Gupta will be in Guangzhou on an invitation from the Chinese to perform at the Asian Games closing ceremony on November 27.

“It might be an indication of a shift in China’s visa policy for Jammu and Kashmir residents,” an official of the Chinese embassy said. But other sources cautioned that this might be a one-off incident.

“Unlike in the case of Arunachal Pradesh (the Chinese issue stapled visas to everyone travelling from that state), they have not been consistent about Jammu and Kashmir. There have been instances of them issuing stamped visas to people they have invited,” a source said.
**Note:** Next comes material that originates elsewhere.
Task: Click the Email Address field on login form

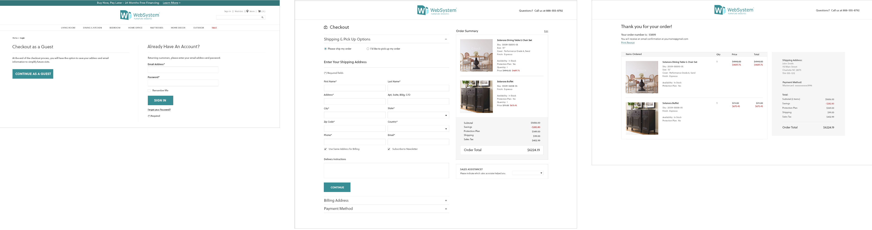Action: pos(183,70)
The Chinese have for a couple of years been issuing the visa on a separate sheet stapled to the passports of Jammu and Kashmir residents. New Delhi sees this as China’s way of questioning the state’s status as a part of India.
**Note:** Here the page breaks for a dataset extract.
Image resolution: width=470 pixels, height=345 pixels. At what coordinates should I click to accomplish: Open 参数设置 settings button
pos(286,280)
Prime Minister Manmohan Singh is expected to take up the issue of stapled visas with Wen Jiabao when the Chinese Premier visits New Delhi in mid-December. Indications are that the Chinese may relent on Jammu and Kashmir.
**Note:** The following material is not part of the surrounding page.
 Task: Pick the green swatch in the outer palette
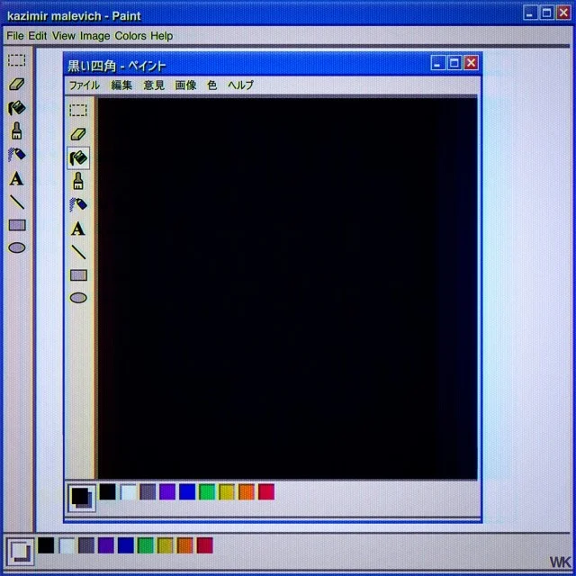(145, 545)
National security adviser Shiv Shankar Menon will be in China at the end of this month for boundary talks. Earlier this month, foreign secretary Nirupama Rao had raised the issue with her Chinese counterparts in Beijing.

Sources said the Indian delegation had relayed a veiled threat that if Beijing continued to issue stapled visas to Jammu and Kashmir residents, Delhi might do the same for the Chinese from Tibet.

The external affairs ministry has already given the Jamia Millia Islamia the go-ahead to confer an honorary doctorate on the Dalai Lama.

“It is an academic decision and not a government decision,” a ministry official insisted.

However, the ministry had in the recent past asked universities not to award such degrees to the Tibetan spiritual leader to avoid ruffling Beijing’s feathers.